Peggy set a plate of chicken-fried steak down on the table and said, “Barb never would have stood for this nonsense.”

“Oh, I don’t think he’d have ever gotten involved if he still had Barb. Grief does strange things.”

She sat down at the table with her own plate and started to cut a piece of meat. “It shouldn’t turn a man into a bigot, though. It’s going to be awfully hard being neighbors, though, and…oh, shit!”

“What?”

“Shelly’s in town with Jory.”

Steve set down his fork and headed out the door.

The kids were finishing dessert at Wong’s when Cal and the boys came through the door.

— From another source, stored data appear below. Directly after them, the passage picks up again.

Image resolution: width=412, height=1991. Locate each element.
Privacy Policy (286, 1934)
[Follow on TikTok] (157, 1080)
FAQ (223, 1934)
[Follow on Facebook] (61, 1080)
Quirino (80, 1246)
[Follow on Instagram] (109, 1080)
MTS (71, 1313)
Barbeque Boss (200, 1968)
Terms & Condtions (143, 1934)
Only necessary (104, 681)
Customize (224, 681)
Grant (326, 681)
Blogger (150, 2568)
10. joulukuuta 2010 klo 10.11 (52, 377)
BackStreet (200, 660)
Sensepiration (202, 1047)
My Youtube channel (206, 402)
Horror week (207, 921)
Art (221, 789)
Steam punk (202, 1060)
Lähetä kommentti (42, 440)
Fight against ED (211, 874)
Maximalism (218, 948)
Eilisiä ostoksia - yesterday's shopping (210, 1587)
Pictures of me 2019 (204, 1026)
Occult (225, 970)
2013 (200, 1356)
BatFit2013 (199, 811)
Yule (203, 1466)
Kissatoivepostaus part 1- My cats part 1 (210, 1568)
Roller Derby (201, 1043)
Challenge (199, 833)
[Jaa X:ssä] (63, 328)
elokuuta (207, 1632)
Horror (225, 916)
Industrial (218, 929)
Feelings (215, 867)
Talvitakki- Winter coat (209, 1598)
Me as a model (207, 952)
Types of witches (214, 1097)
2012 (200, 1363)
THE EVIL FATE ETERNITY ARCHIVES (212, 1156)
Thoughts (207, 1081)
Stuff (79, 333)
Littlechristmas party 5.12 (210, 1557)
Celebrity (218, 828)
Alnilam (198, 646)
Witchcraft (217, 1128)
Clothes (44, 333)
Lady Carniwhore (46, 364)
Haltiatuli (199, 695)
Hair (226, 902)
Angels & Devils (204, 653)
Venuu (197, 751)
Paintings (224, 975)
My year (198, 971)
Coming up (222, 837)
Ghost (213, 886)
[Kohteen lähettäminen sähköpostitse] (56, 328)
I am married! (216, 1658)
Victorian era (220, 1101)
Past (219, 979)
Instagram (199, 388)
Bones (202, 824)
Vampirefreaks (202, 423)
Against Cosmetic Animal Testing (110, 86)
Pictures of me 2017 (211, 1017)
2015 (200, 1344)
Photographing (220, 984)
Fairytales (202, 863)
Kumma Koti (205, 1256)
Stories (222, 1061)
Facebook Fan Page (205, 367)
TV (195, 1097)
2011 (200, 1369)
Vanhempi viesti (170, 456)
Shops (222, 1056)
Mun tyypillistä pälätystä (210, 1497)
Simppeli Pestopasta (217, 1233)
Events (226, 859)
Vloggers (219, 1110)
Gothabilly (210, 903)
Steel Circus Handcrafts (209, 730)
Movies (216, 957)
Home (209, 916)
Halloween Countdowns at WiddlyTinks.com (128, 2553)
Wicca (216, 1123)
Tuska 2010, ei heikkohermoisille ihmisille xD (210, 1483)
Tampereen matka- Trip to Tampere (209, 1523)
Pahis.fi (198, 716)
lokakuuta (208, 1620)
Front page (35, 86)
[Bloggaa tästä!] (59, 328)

Neal lingered in the background, trying to fool himself that he could stay close enough to keep things under control but not be seen.

“Hey, Jory!” Cal yelled. “Your daddy sent us to fetch you!”

Cal took a second to grin at Shelly and let his eyes wander over her body.

“Is he all right?” Shelly asked.

“Oh, he’s okay, just a little excited at the moment,” Cal answered. “Hey, Jory, guess what-”

Neal stepped up to the booth and said, “Jory, your father wants you to come home now.”

“Neal?” Shelly asked. Her scared, bewildered look cut into him.

“Yeah, he’s got news for you!” Cal said, elbowing his way past Neal. “Seems like your girliefriend here is a Jew.”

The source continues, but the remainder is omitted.